**CHALLENGE 1:** In the passage on additive manufacturing for aircraft replacement parts, rewrite the text from "In the future this" to "reduce overall complexity.", changing "aircraft hubs" to "maintenance bases".
**CHALLENGE 2:**
For each statement below, answer yes or no according to the passage on additive manufacturing for aircraft replacement parts, and quote the words from that passage that decide it.
(a) GE9X engines are expected to take off in 2022 with 300 3D printed parts.
(b) Satair recertified the wingtip fences in aluminum.
(c) Recertifying the part took longer than waiting out the supply problems.

─── DOCUMENT EXCERPT

In an article from Aviation Today, Woodrow Bellamy III brings up an interesting facet of additive manufacturing (AM) that is growing within the aerospace industry – replacement manufacturing. Aircraft are already being designed with an emphasis on AM components, General Electrics Aviation’s GE9X engines are expected to take off in 2022 with 300 3D printed parts, Dassault’s Falcon 20G already uses 3D printed bearing housings and many other companies are working on how to implement the technology into their new aircraft, but some are looking backwards for inspiration.
Airbus’ passenger A320 took to the skies over 30 years ago and while many are still flying just fine, replacement parts are becoming harder to find. To deal with this shortage, one of Airbus’ subsidiaries – Satair – looked to AM as an answer. As Airbus could not receive replacement wingtip fences on the A320 from the original manufacturer of the casted parts, Satair chose to make them in-house with AM.
The next step was recertifying the part in titanium, a common metal used for AM in aerospace. This process still took less time than waiting out the supply woes. And in the future, with more widespread adoption of AM, this process could be condensed making AM replacements a more beneficial route to aircraft OEMs. Without needing to hang on to bulky casting materials, and OEM could theoretically repair any aircraft it makes while maintaining a lower operating budget.
In the future this could even mean that aircraft hubs deploy a fully commissioned printer on-site to replace worn parts. But more important in the short term is that more AM parts are being qualified for use and faith in the technology is increasing. Eventually the more ground-breaking technologies will be able to find widespread adoption – internal lattices for light-weighting, topology optimized parts for efficiency or part-consolidated sub-systems to reduce overall complexity.

──────
─── PROVIDED DATA

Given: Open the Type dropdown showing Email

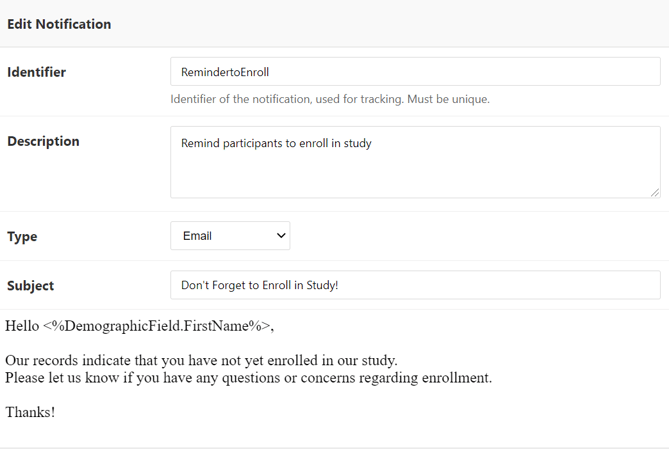Looking at the screenshot, I should pos(229,236).
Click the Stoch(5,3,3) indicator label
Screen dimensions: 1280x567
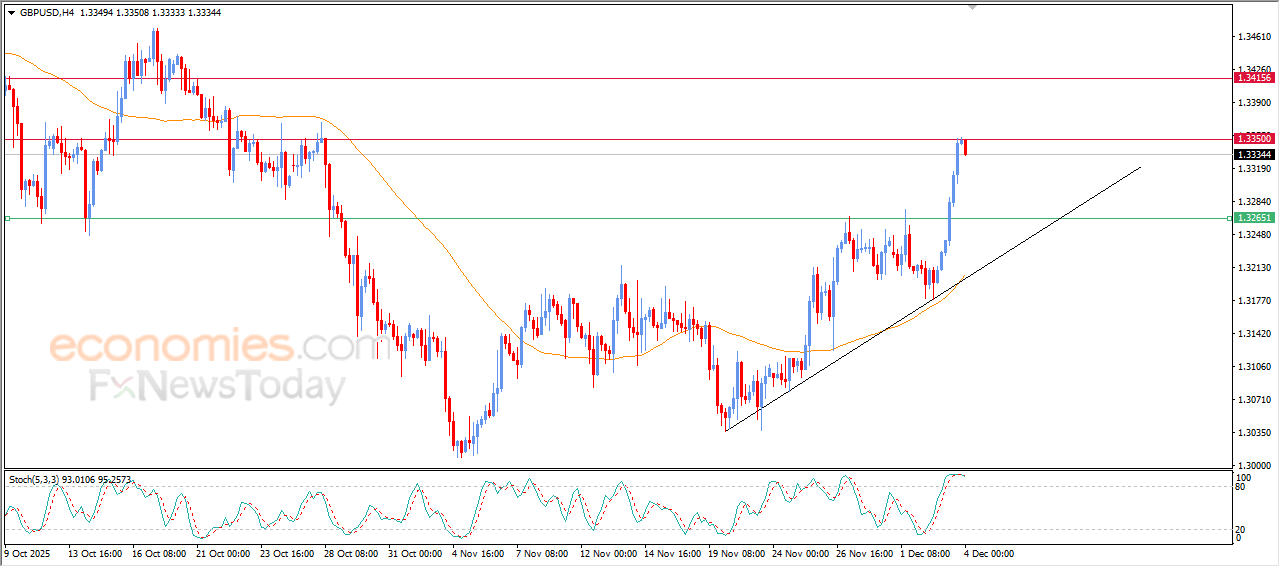pyautogui.click(x=35, y=480)
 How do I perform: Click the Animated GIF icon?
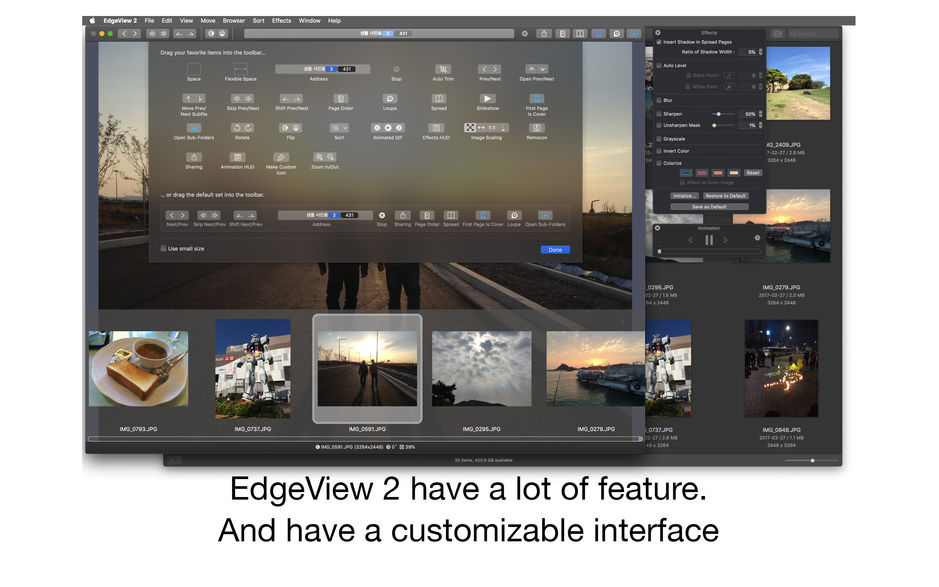tap(386, 128)
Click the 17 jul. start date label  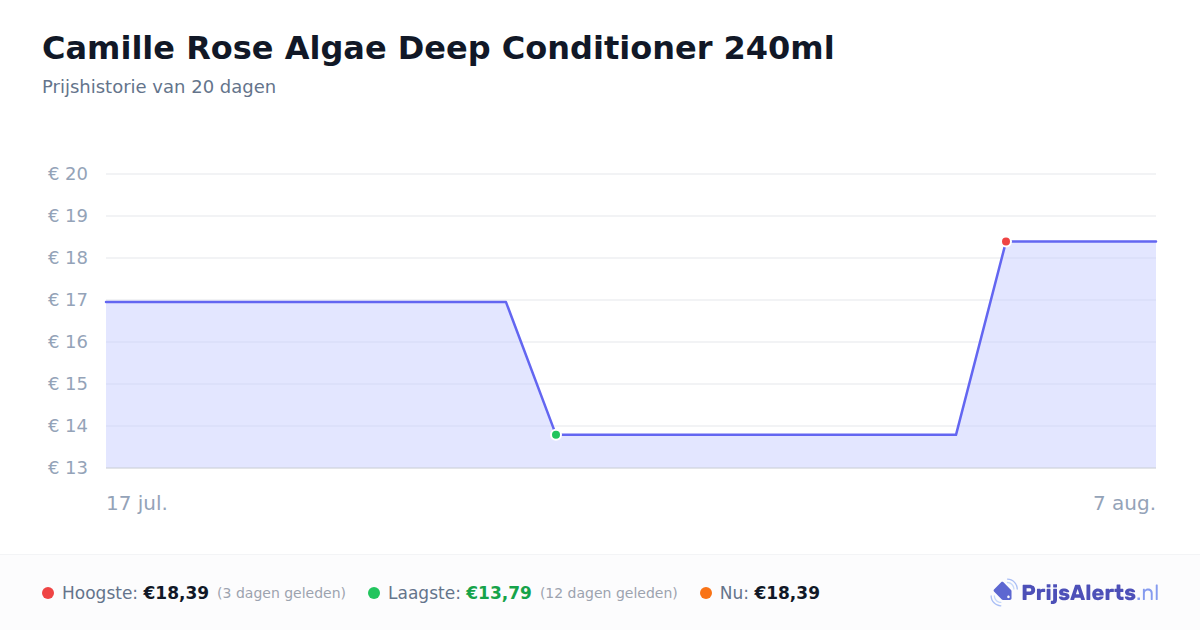[x=137, y=503]
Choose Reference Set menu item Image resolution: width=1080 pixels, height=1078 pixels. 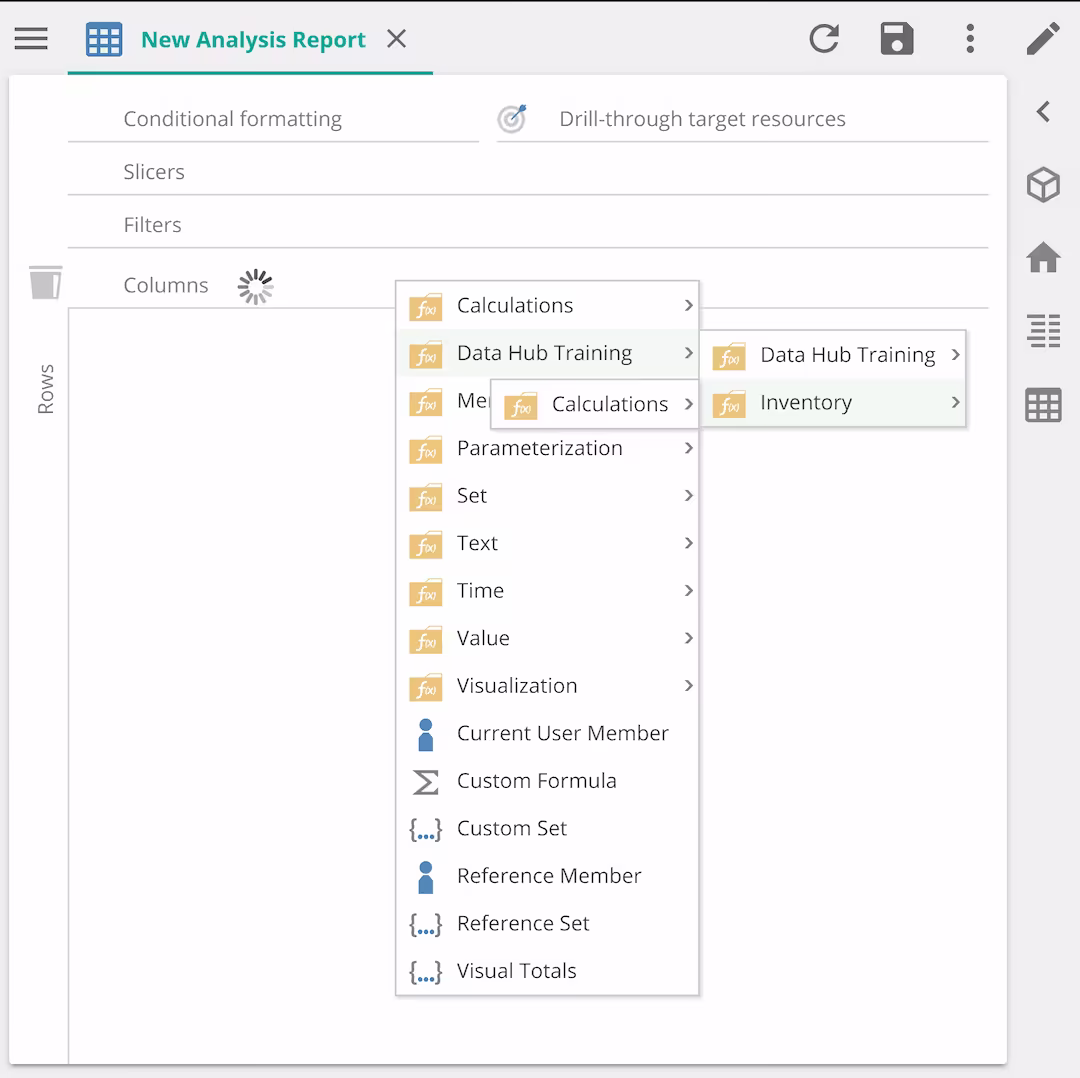(x=523, y=923)
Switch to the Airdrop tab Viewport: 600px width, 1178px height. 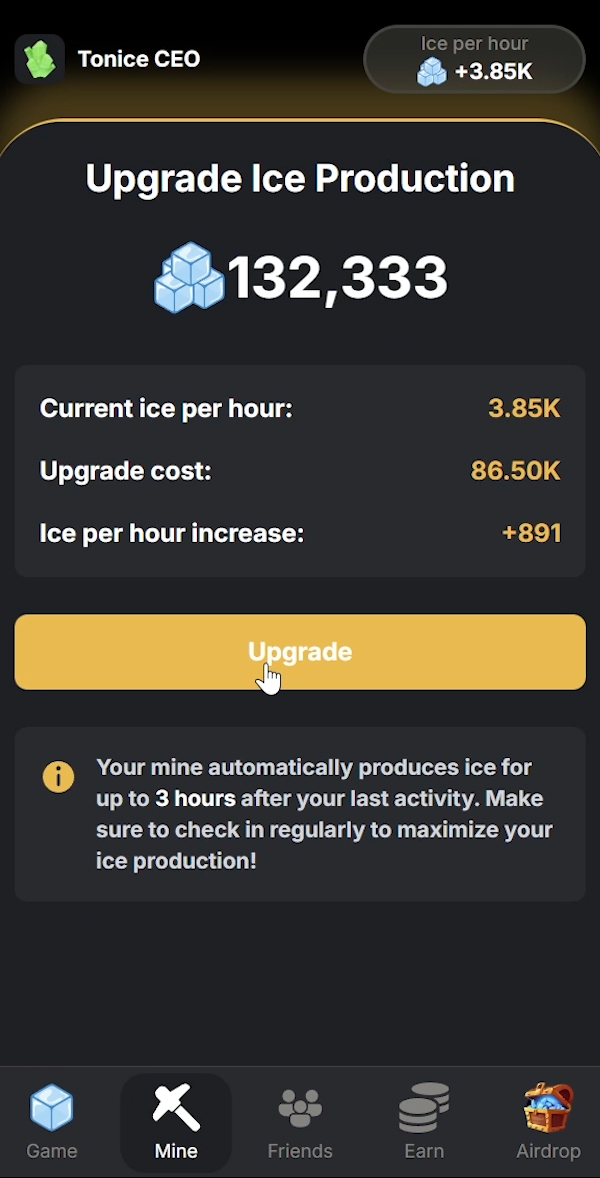pyautogui.click(x=548, y=1122)
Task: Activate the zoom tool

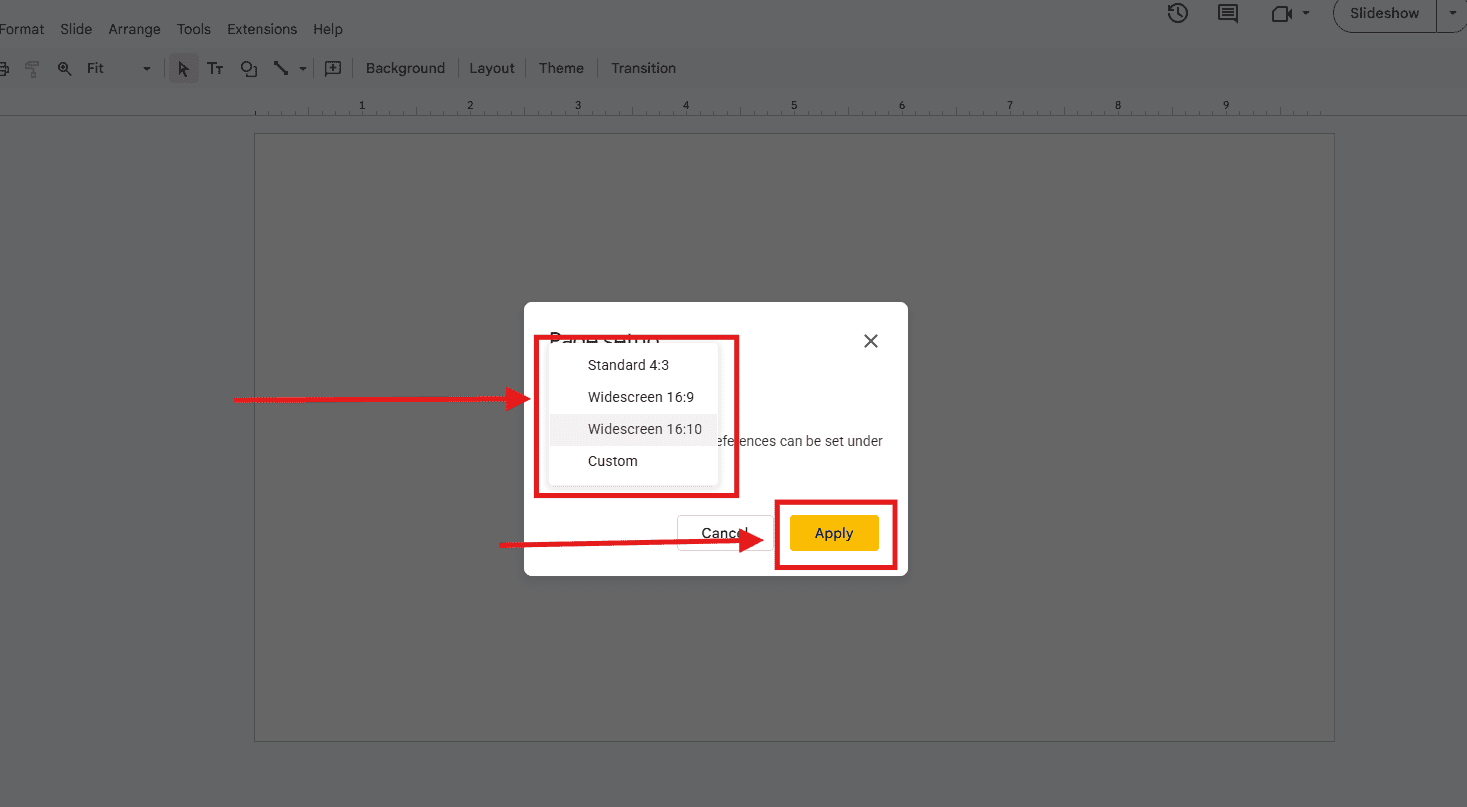Action: coord(64,68)
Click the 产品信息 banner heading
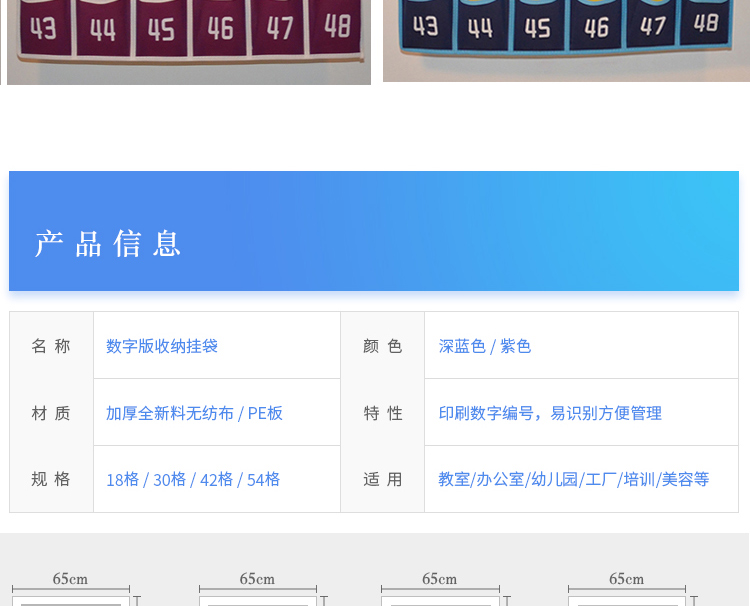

──────

**CORRECT ANSWER 1:**
In the future this could even mean that maintenance bases deploy a fully commissioned printer on-site to replace worn parts. But more important in the short term is that more AM parts are being qualified for use and faith in the technology is increasing. Eventually the more ground-breaking technologies will be able to find widespread adoption – internal lattices for light-weighting, topology optimized parts for efficiency or part-consolidated sub-systems to reduce overall complexity.

**CORRECT ANSWER 2:**
(a) Yes: "General Electrics Aviation’s GE9X engines are expected to take off in 2022 with 300 3D printed parts"
(b) No: "The next step was recertifying the part in titanium"
(c) No: "This process still took less time than waiting out the supply woes."